In all honesty my family has some rank in the org so it I got a lot of ego-stroking. That was instantaneous from others without me having to do anything at all. I basked in the status of my family (while always being an "on the fringes" JW). Outside the org I was just a regular person (probably feeling less than for an array of reasons) but inside I was really respected.
The social aspect. We got together a lot for bar b cues, trips, beach days, get togethers,etc It was a community that I felt comfortable in.
Fear. I was afraid of what was out in "world" and more afraid I didn't have the skills to maneuver being out of the org. I was emotionally immature, uneducated and not economically independent (my ex was working- I wasn't).
Guilt. I felt I had to do some sort of penance for the mistakes in my life. This included doing drugs/getting pregnant before marriage, etc. Going to meetings/service/studying were all ways to get that.
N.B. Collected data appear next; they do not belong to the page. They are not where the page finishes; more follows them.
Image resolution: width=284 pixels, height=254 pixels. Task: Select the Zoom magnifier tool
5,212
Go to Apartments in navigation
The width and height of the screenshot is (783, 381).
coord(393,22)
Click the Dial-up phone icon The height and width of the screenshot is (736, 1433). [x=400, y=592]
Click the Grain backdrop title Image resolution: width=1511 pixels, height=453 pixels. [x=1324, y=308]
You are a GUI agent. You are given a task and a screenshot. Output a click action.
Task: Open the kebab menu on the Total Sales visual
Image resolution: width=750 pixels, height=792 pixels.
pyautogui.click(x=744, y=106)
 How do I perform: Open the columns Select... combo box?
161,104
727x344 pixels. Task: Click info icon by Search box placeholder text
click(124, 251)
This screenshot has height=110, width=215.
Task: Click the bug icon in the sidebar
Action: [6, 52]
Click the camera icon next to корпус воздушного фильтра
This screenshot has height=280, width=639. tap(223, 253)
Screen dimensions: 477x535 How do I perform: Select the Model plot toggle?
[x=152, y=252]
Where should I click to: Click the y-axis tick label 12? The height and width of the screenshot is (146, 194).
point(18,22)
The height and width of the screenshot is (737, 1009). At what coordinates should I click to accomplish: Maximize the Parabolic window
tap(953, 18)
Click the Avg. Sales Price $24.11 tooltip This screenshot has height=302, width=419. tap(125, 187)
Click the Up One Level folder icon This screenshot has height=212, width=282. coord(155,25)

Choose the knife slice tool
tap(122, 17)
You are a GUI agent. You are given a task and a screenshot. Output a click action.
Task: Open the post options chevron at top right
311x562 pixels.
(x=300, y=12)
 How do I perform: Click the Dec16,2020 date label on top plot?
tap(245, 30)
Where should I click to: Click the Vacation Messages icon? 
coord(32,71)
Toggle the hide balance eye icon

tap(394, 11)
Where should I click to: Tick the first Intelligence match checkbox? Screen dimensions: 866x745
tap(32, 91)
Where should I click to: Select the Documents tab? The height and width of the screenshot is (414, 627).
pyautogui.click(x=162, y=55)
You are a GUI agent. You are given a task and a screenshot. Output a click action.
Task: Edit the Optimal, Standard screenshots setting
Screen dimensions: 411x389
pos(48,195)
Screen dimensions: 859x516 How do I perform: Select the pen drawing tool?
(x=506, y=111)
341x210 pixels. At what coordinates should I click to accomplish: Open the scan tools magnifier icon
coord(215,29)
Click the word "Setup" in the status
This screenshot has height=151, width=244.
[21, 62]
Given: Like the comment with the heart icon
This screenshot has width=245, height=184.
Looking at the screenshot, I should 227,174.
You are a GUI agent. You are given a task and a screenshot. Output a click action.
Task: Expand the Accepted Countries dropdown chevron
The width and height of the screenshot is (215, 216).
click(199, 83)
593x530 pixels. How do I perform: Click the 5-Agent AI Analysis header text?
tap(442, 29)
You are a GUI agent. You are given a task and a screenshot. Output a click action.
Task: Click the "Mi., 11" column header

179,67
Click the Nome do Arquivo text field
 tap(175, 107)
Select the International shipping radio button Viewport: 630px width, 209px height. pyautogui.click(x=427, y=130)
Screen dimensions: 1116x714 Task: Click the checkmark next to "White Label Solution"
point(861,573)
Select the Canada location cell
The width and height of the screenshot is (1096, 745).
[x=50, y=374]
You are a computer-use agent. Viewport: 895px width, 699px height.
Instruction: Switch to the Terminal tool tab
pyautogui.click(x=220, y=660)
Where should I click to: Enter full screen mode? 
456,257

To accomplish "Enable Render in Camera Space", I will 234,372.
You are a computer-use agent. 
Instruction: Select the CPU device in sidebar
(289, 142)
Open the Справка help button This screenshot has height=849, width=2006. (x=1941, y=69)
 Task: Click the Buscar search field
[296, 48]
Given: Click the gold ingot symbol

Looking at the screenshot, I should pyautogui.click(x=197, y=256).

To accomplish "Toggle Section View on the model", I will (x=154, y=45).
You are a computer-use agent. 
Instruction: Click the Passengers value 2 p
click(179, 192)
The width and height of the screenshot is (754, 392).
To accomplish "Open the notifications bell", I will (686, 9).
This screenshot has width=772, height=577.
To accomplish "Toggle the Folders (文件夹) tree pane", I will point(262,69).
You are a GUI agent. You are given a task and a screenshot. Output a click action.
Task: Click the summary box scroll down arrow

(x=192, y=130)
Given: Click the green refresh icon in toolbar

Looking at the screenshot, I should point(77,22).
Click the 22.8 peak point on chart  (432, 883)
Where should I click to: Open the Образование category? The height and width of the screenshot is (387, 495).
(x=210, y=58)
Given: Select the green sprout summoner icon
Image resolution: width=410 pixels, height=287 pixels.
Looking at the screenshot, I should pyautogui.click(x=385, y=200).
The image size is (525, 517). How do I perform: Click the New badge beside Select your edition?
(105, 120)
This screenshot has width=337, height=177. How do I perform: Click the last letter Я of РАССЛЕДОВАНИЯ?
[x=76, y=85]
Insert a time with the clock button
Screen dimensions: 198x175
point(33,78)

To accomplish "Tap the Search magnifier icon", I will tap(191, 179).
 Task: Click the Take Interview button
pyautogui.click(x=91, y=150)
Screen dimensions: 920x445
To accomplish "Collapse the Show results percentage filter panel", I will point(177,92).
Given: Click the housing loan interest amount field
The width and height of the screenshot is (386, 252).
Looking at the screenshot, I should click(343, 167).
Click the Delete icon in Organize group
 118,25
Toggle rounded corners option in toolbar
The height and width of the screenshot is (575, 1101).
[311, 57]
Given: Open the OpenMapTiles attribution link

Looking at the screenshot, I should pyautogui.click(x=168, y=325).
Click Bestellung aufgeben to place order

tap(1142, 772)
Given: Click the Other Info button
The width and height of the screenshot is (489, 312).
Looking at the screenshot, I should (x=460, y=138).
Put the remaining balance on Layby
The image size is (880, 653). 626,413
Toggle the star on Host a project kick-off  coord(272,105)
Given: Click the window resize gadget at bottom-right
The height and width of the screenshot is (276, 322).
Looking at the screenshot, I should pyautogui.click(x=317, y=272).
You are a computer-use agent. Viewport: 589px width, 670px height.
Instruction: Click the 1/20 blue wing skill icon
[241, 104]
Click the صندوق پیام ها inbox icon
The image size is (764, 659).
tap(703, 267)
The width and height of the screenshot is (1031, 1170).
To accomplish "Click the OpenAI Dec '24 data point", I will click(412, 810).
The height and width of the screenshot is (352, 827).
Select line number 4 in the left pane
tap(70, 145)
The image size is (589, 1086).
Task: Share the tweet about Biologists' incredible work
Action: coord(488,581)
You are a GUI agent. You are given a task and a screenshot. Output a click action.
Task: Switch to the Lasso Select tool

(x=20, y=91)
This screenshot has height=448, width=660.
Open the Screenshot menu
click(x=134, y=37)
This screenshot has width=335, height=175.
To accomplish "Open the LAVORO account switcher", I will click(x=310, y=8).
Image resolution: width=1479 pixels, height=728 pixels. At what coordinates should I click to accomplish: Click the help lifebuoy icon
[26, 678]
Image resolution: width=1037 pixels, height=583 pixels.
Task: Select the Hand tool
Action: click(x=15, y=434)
I was working to get on God's good graces and I thought this was the way to do that. Do more!
Blessings! Yes, I thought if I was a really good JW everything in my life would be blessed. My marriage, job, etcs I guess just life in general.
Familiarity and knowing how things work. I was pretty adept and sizing up your spirituality and giving you what you wanted to hear. I talked trash with the double-lifers but I could talk the talk with the super spiritual. Since I grew up a JW I knew how to work around things so I could still do something things that were "on the edge" without getting in trouble.
I always had trouble believing in "Paradise" and many other doctrines that sounded nonsensical but I was all about the community until I realized there were great communities outside the org that weren't always judging you and genuine.
I'd be interested in hearing what made you stay in even though you realized this might not be the "truth".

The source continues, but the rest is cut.